Bríd Smith TD said: “The battle against LNGs and fracked gas imports is now at the frontline of the battle against climate change.

“Yet again this Governments hypocrisy and cynicism on climate change is exposed- despite all the rhetoric the reality is utter disregard for the impacts of their policy. Continued support for fracked imports, especially given their methane emissions and their impacts on communities across the US, renders all their rhetoric on climate action meaningless.”

Also in attendance at the media conference was Julia Walsh, founder and Campaign Director of Frack Action.

She said: “Ireland rightly banned fracking 2 years ago based on damage that it inflicts on the environment and public health. I’ve come here to speak for those of us in the United States fighting for a national ban on fracking and to represent the communities who have been devastated by it. We are asking the Taoiseach and the Irish government not to import US fracked gas, which will lock us into fracking and it’s impacts to public health and the climate,”

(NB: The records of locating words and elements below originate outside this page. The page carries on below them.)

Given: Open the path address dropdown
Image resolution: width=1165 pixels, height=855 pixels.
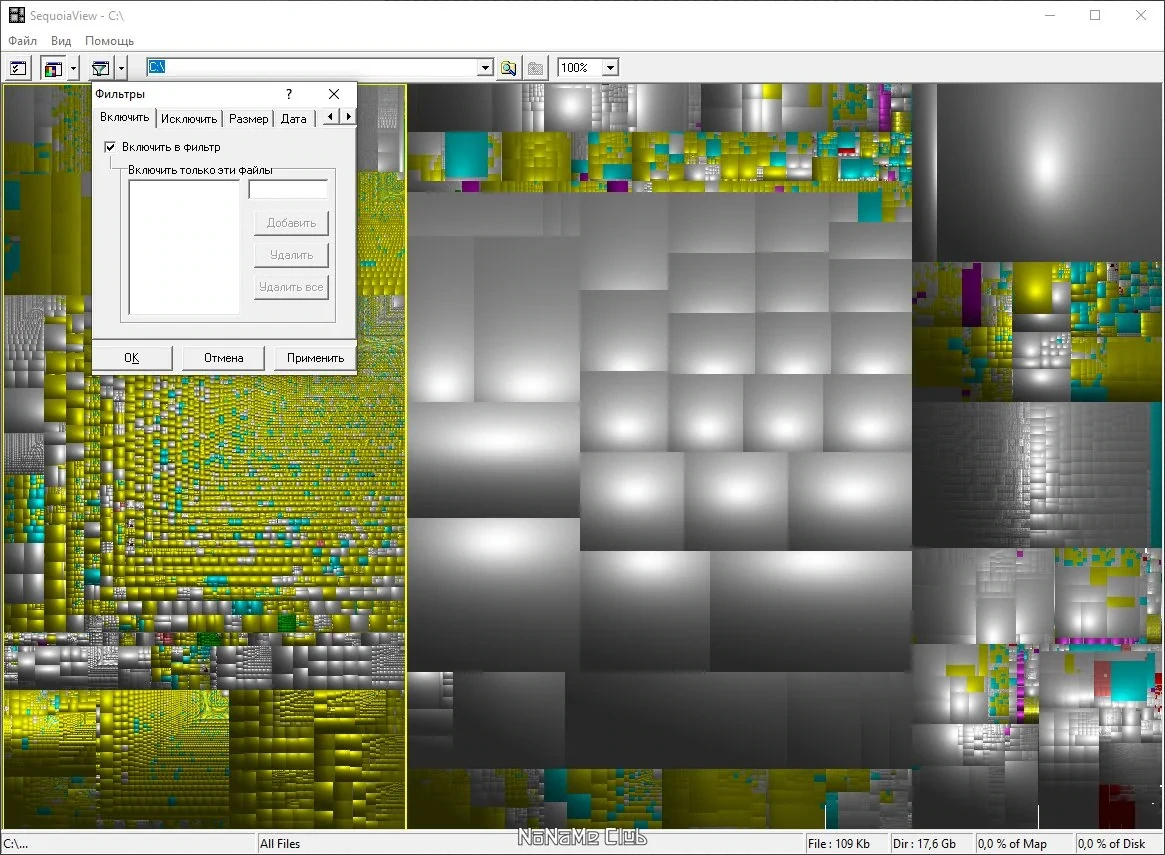Looking at the screenshot, I should pyautogui.click(x=485, y=68).
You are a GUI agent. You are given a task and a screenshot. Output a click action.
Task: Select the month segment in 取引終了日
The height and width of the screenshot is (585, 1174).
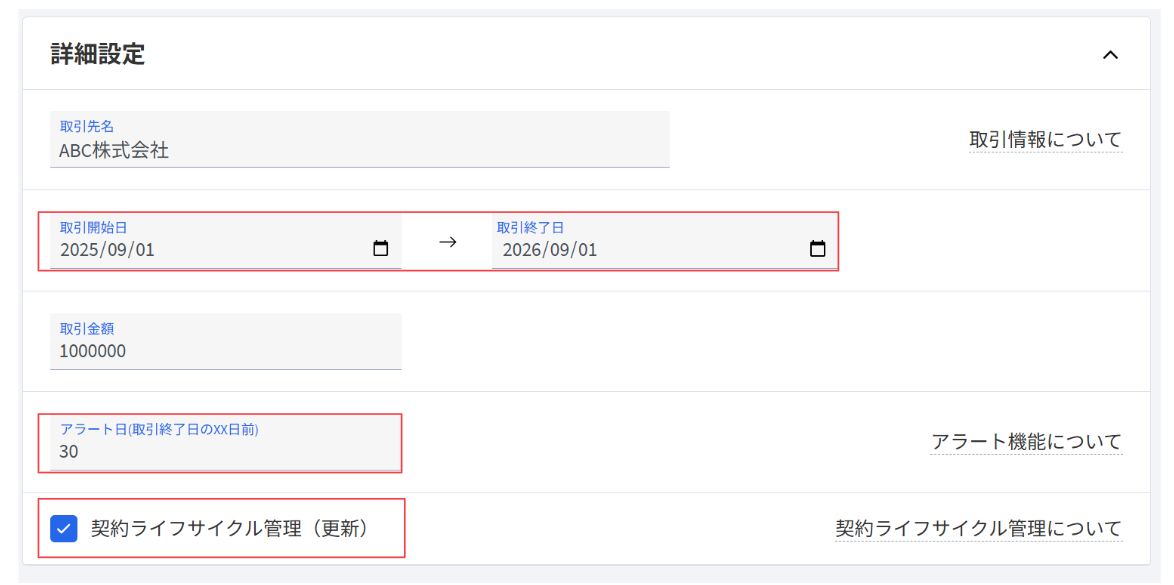(559, 250)
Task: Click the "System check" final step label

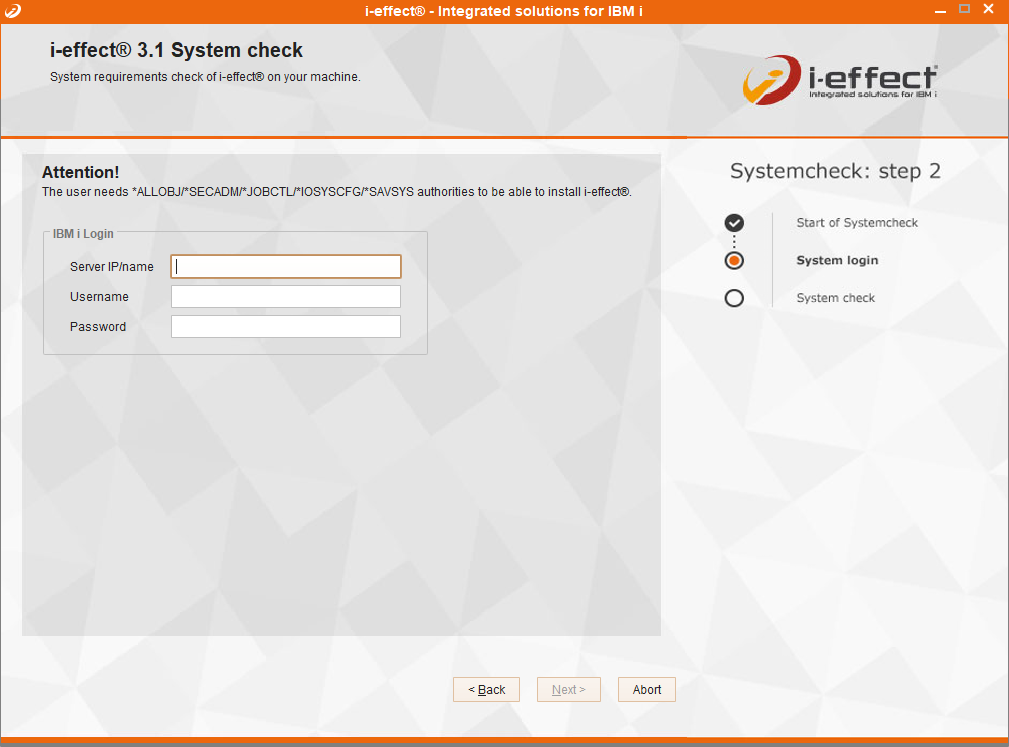Action: click(835, 298)
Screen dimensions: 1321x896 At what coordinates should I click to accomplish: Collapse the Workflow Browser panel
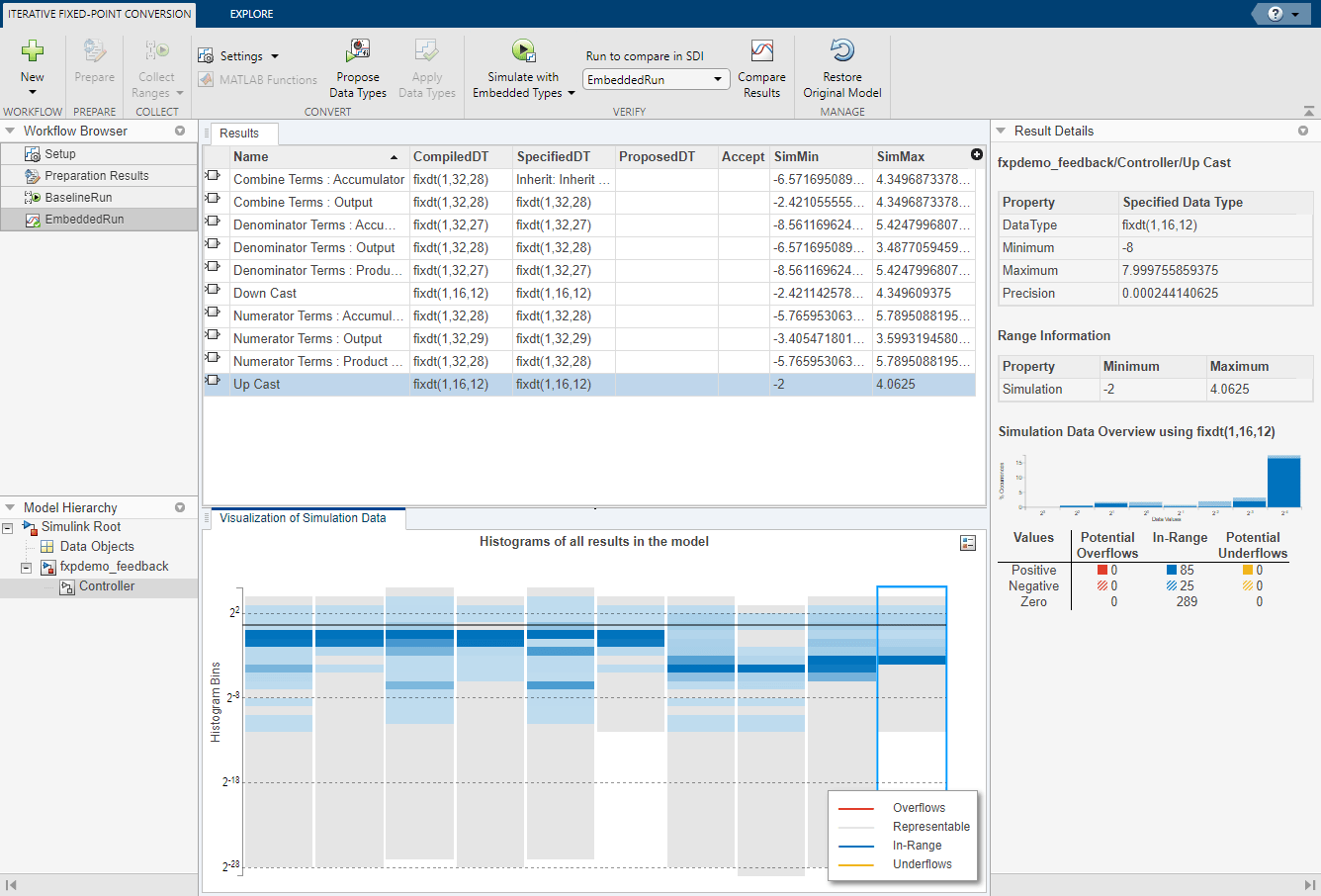pyautogui.click(x=10, y=131)
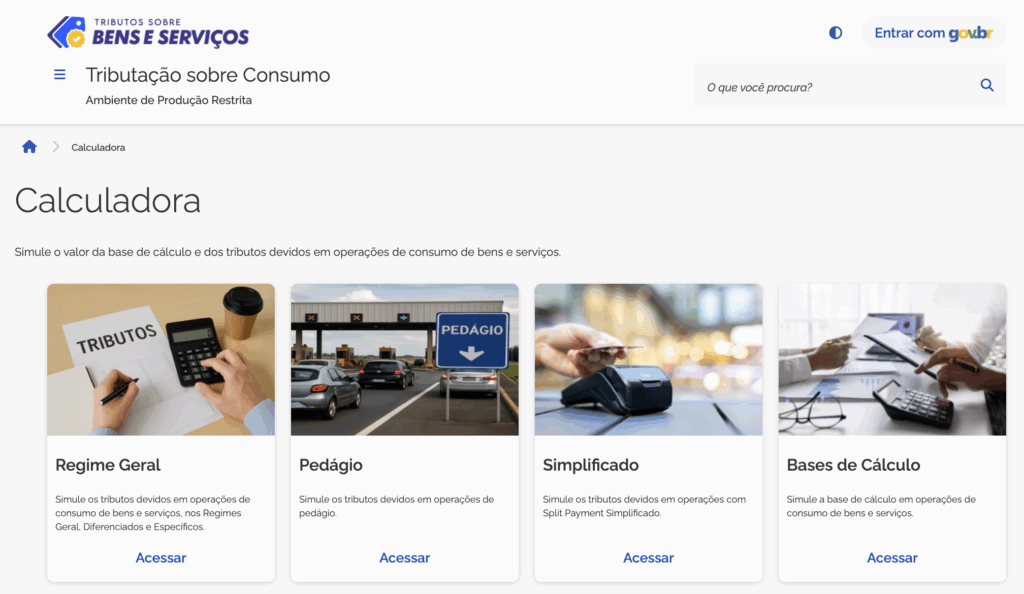Toggle the high contrast mode icon
The height and width of the screenshot is (594, 1024).
(836, 33)
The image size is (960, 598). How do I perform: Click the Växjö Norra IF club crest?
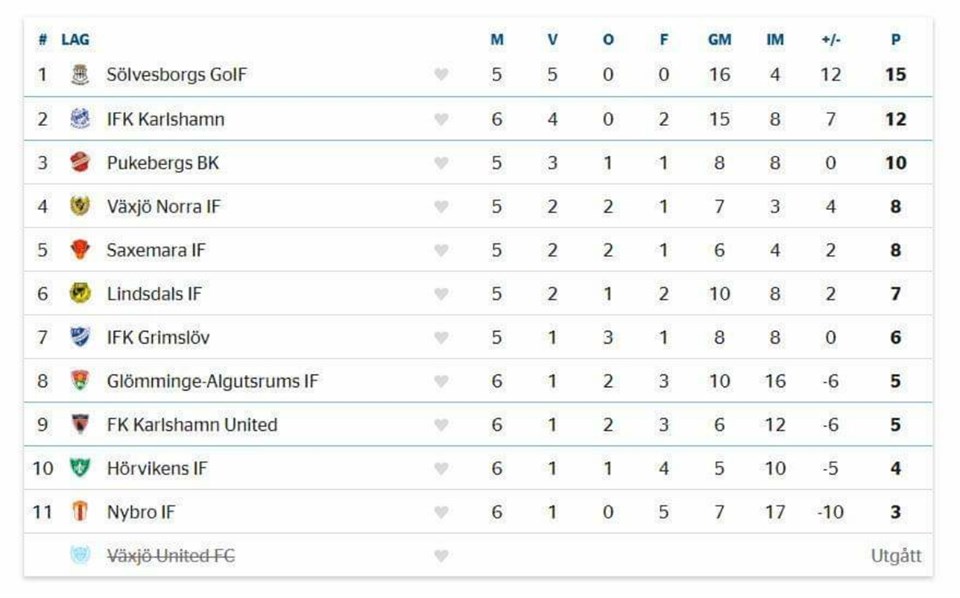coord(80,207)
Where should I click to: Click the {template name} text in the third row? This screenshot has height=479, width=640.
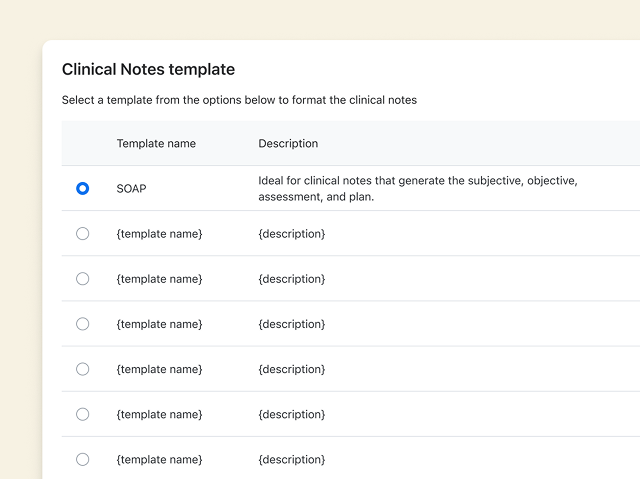(x=159, y=279)
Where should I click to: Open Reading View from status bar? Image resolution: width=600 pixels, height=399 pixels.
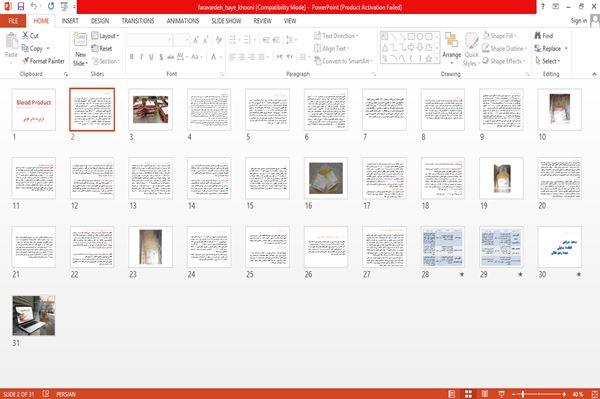(x=484, y=394)
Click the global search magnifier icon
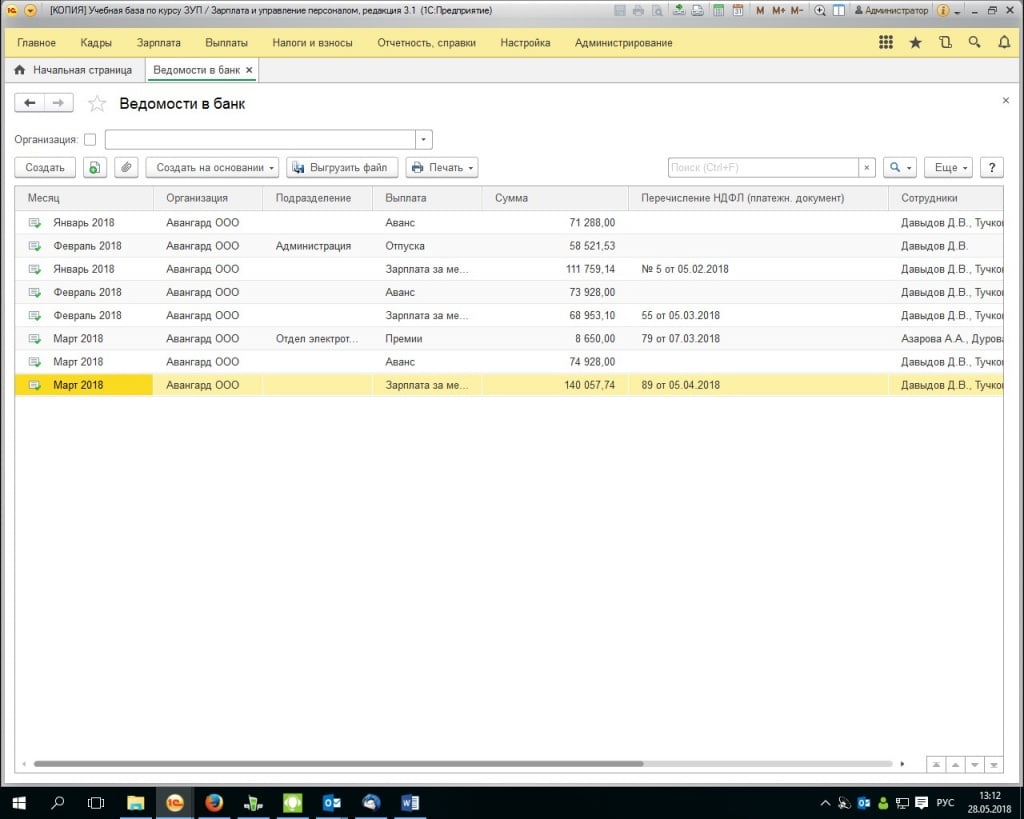1024x819 pixels. 974,43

Anti-fracking advocate and actor Mark Ruffalo said: “Taoiseach Leo Varadkar must learn that climate leaders don’t support fracking. If he allows for the approval of this dangerous LNG fracked gas import facility and other infrastructure at Friday’s EU meeting concerning Projects of Common Interest, he will be both silencing the voice of democracy in Ireland and supporting fracking in America for decades to come.”

Prof Barry McMullen, a DCU engineer and co-author of a number of scientific papers on the impact of the gas on climate targets said: “Ireland – as other wealthy countries with very high per capita emissions – has not yet woken up to the urgency of the climate emergency. LNG, particularly from fracking, remains a fossil fuel with very high emissions intensity. Under the hard constraints of Ireland’s fair share of the global carbon budget, there is no remaining space for its deployment. Ireland does face chronic energy insecurity: but import of fracked LNG is not a credible solution.”

William Hederman from Future Proof Clare, who has been campaigning against the Shannon LNG, said: “There is a rapidly growing resistance in Clare to this planned monstrosity on the Shannon Estuary, a movement that also involves Extinction Rebellion Clare and others. This resistance is driven by the knowledge that here on our doorstep is one of Europe’s biggest environmental threats. The Irish government and EU are ignoring peer-reviewed science. Importing fracked shale gas would be more harmful to the climate than building a new coal-fired power station, because of unavoidable methane leakage during fracking, processing and transporting.”

Kate Ruddock , Deputy Director, Friends of the Earth said: “This is another undemocratic move by the Government to prevent debate on a key climate action issue.  To schedule hearings after all the decisions have already been made makes a mockery of our parliament.

“Ireland banned fracking on our land because of the terrible impacts it has on local communities, people’s health, land and water and because of the significant contribution to climate pollution. It is just plain wrong to turn around 2 years later and build infrastructure to create demand for more fracking in other’s lands, so that we can export that fuel across Europe.  It is morally reprehensible.”